**** Input material ****
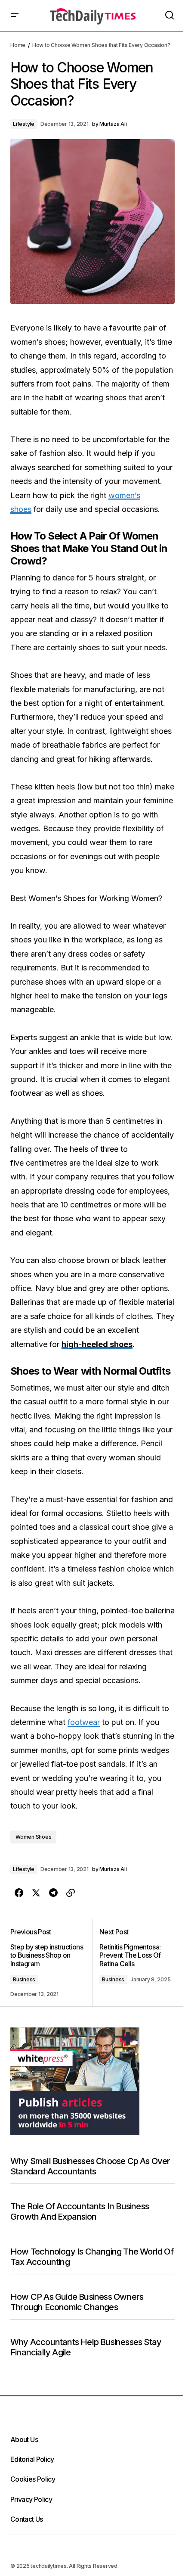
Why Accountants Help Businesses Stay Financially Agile (85, 2347)
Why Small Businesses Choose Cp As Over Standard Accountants (90, 2166)
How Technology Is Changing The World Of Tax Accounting (91, 2256)
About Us (24, 2439)
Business (24, 1979)
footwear (84, 1722)
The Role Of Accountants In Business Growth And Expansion (79, 2211)
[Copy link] (70, 1893)
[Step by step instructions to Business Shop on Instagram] (51, 1962)
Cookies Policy (32, 2479)
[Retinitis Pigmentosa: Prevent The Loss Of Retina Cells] (133, 1962)
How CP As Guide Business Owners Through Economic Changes (76, 2302)
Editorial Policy (32, 2459)
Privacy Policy (31, 2499)
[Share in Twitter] (36, 1893)
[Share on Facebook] (19, 1893)
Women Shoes (33, 1837)
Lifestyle (23, 124)
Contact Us (26, 2519)
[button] (14, 15)
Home (17, 45)
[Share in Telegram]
****
Exercise prompt: The answer should consist only of the lines from the one with "[Copy link] (70, 1893)" to the final line of the records above, retyped word for word.

Task response:
[Copy link] (70, 1893)
[Step by step instructions to Business Shop on Instagram] (51, 1962)
Cookies Policy (32, 2479)
[Retinitis Pigmentosa: Prevent The Loss Of Retina Cells] (133, 1962)
How CP As Guide Business Owners Through Economic Changes (76, 2302)
Editorial Policy (32, 2459)
Privacy Policy (31, 2499)
[Share in Twitter] (36, 1893)
[Share on Facebook] (19, 1893)
Women Shoes (33, 1837)
Lifestyle (23, 124)
Contact Us (26, 2519)
[button] (14, 15)
Home (17, 45)
[Share in Telegram]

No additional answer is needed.